Pfr is one of two possible chemical forms of a molecule known as phytochrome. Phytochrome is a pigment that absorbs light energy. When it does absorb light energy
its internal chemical structure is altered instantly. Thus Pfr can be converted to the alternate Pr form of phytochrome by simply hitting the seeds with a flash of far-red
light (730 nm). Similarly, the Pr form of phytochrome can be converted back into Pfr with a flash of red light (660 nm).
Dry lettuce seeds have slightly more than half of their phytochrome in the Pfr form. So if they are moistened and kept in the dark, some of the seeds will actually
germinate.
If we shine red (or it turns out even white) light on imbibing seeds, then virtually all of the phytochrome is converted to the Pfr form and this photoactivates the genes in
the DNA. Almost all of the seeds will germinate in this light!

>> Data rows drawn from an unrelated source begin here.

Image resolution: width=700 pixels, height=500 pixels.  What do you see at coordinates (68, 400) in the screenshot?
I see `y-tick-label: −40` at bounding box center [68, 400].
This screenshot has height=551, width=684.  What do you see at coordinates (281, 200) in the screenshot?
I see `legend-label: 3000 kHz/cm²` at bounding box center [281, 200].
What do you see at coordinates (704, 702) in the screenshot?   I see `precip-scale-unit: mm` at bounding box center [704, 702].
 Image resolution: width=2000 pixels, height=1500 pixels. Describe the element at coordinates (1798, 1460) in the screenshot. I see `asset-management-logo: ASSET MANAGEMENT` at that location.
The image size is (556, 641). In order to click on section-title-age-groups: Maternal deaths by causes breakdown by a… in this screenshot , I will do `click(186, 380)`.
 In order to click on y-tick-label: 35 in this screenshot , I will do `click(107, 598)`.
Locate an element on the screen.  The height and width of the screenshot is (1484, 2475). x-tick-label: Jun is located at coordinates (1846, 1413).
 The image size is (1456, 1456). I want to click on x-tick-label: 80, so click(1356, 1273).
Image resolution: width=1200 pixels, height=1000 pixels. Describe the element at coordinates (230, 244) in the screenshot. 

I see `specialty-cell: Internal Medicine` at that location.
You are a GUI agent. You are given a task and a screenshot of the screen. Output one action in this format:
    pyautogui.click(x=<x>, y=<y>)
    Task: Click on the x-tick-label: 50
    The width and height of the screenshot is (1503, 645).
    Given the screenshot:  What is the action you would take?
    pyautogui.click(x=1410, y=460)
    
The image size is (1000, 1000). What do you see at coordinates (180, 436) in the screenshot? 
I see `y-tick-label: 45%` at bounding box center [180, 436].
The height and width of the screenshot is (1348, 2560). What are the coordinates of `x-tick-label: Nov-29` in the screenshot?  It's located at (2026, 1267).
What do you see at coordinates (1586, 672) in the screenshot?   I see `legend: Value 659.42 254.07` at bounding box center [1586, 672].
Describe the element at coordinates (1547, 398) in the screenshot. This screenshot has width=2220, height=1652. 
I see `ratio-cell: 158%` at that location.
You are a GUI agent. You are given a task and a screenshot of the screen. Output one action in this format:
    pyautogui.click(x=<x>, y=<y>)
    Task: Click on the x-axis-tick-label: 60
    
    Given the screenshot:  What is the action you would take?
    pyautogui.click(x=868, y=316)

On the other hand, if we shine far-red light on imbibing seeds, then virtually all of the phytochrome in the seeds is converted to the Pr form and none of the seeds will
germinate.
Thus phytochrome and light tell lettuce seeds when they are exposed to sunlight and can begin to germinate. Small seeds, such as those in lettuce, do not have reserves
enough to start germinating without being able to quickly get to light. It is no surprise that small-seeded species have evolved this mechanism for photoactivation of
seed germination. It prevents a deeply-buried seed from trying to germinate!
As a challenge to your own thinking, you might wonder what happens in the case of a species with large seeds (peas = Pisum sativum) but with thin seed coats. How
might the strategy be similar? How might it differ significantly?